Além das constatações durante as inspeções no local, o MPT fez constar nos autos diversos depoimentos de trabalhadores envolvidos que confirmaram as denúncias apresentadas.
Instaurada a Ação Civil Pública, coube ao titular da Vara do Trabalho de Oeiras analisar os pedidos do Ministério Público do Trabalho e dar sequência ao processo. Assim, o juiz Carlos Wagner entendeu que, diante dos fundamentos e provas apresentadas nos autos, restou demonstrada a configuração de trabalho em condições análogas à de escravo, e concluiu a sentença nos termos já mencionados.
Ao ser notificado, o primeiro réu – o proprietário original do assentamento rural –defendeu-se alegando, preliminarmente, que não poderia ser penalizado por ato que não praticou, na medida em que em 2015 ele teria vendido o empreendimento a outra pessoa. Quanto ao mérito, o réu negou rebateu todos os pedidos apresentados pelo MPT.
O segundo réu – o suposto comprador do empreendimento –, ao ser notificado, também defendeu-se na mesma linha do primeiro: alegou, preliminarmente, que não poderia ser responsabilizado, pois “jamais foi arrendatário das terras do Projeto Flor da América, tendo sua relação se limitado tão somente a adquirir lenha da empresa Carvão Colonial Ltda – ME para sua empresa Gesso LCB Indústria e Comércio Ltda. E, no mérito, também rebateu os pedidos apresentados pelo MPT.
Ocorre que nenhum dos dois empresários compareceu à audiência – o que ensejou ao juiz determinar a confissão aos réus em relação à matéria de fato.

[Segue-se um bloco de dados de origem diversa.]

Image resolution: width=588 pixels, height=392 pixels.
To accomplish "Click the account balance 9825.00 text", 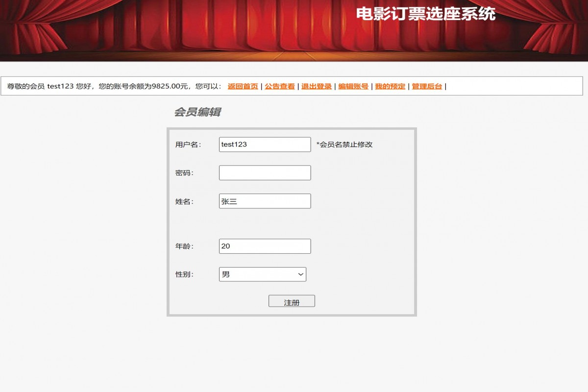I will [x=165, y=86].
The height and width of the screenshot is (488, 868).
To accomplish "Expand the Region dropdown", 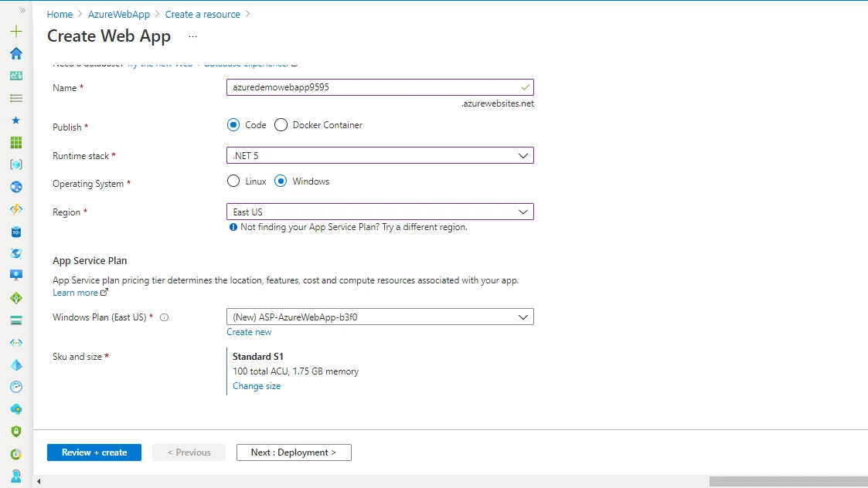I will 380,212.
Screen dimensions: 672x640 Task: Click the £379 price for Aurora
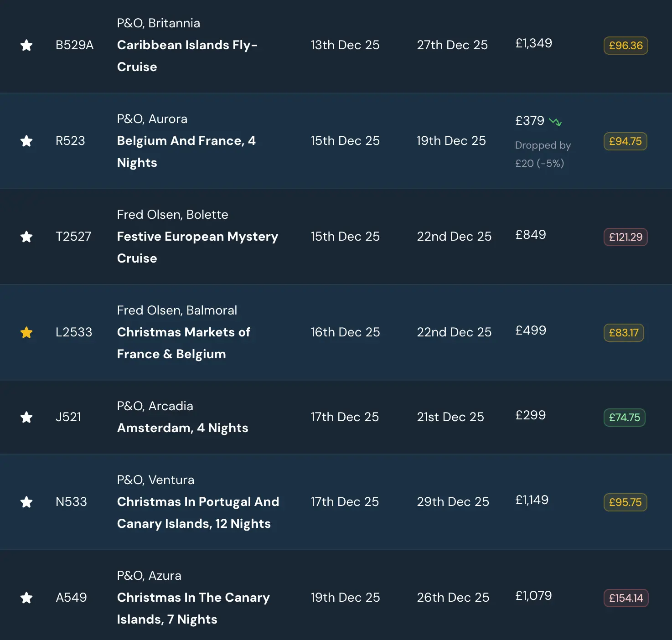pos(530,121)
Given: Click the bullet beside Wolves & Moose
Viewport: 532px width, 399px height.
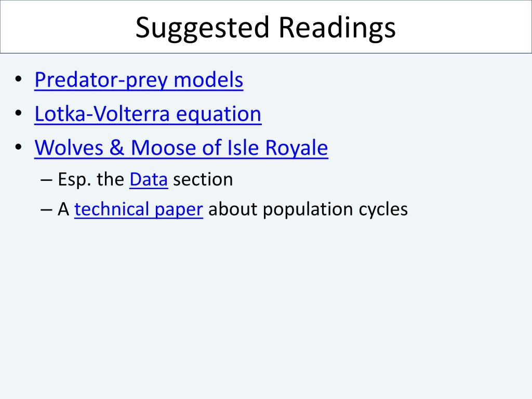Looking at the screenshot, I should [x=18, y=147].

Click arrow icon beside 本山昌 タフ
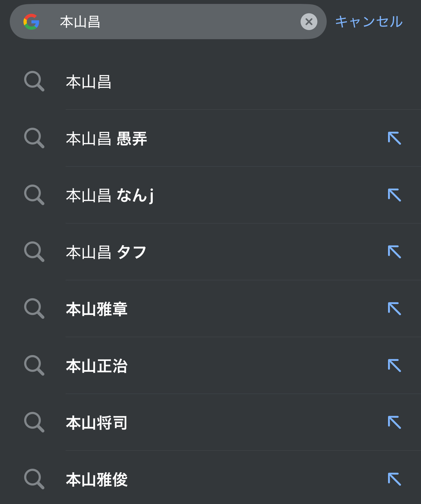click(394, 252)
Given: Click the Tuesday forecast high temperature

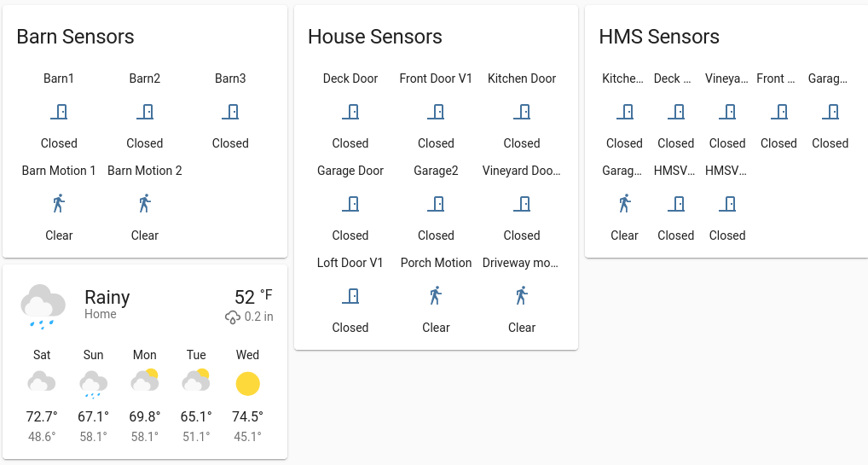Looking at the screenshot, I should (x=196, y=416).
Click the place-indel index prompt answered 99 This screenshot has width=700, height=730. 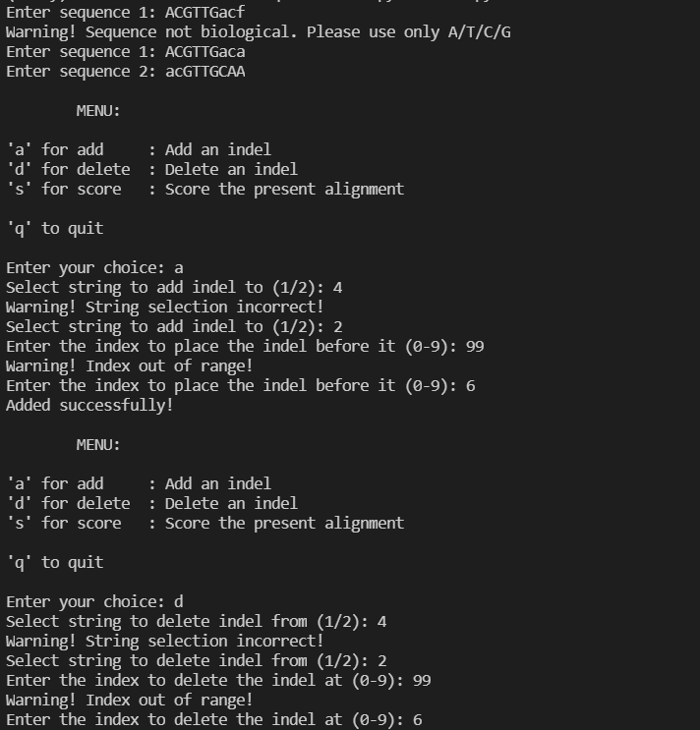click(x=245, y=347)
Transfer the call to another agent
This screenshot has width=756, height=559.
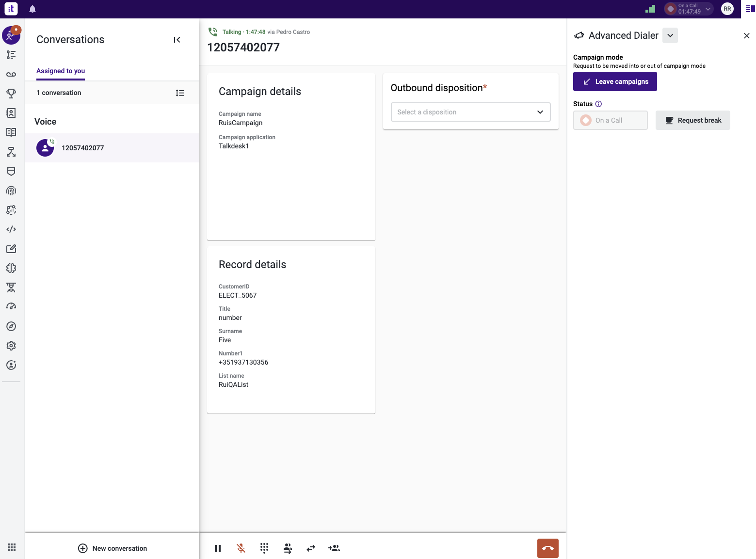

Além das provas – inclusive testemunhais – apresentadas nos autos, o juiz considerou, para sua decisão de arrolar os dois empresários como réus solidários no processo, a existência de procuração pública lavrada em 2016, em que um empresário concede ao outro “amplos poderes de representação junto ao IBAMA e SEMAR-PI, além de assinar contratos e distratos, tudo em referência ao projeto de plano de manejo florestal sustentável denominado Fazenda Flor da América, localizada no Município de Colônia-PI”.
Assim, o magistrado refutou a tese de que haveria apenas relação comercial entre o primeiro e o segundo réu, pois este, “na verdade recebeu todos os poderes em relação à exploração do projeto de manejo florestal da respectiva Fazenda”.No mérito da questão, o juiz concluiu que “a instrução processual demonstrou, após a colheita da prova oral, que os trabalhadores listados na presente ação coletiva eram, de fato, submetidos a trabalho degradante. Tal figura lesiva ao meio ambiente do trabalho, que se constitui uma garantia de natureza fundamental e que ofende a dignidade da pessoa humana, configura-se pela ausência de alojamentos adequados, pela ausência de alimentação adequada e saudável, pela ausência do fornecimento de Equipamentos de Proteção Individual aos trabalhadores, pela falta de reconhecimento do vínculo com anotações na Carteira de Trabalho e Previdência Social; em tudo isso pela “coisificação” da pessoa humana.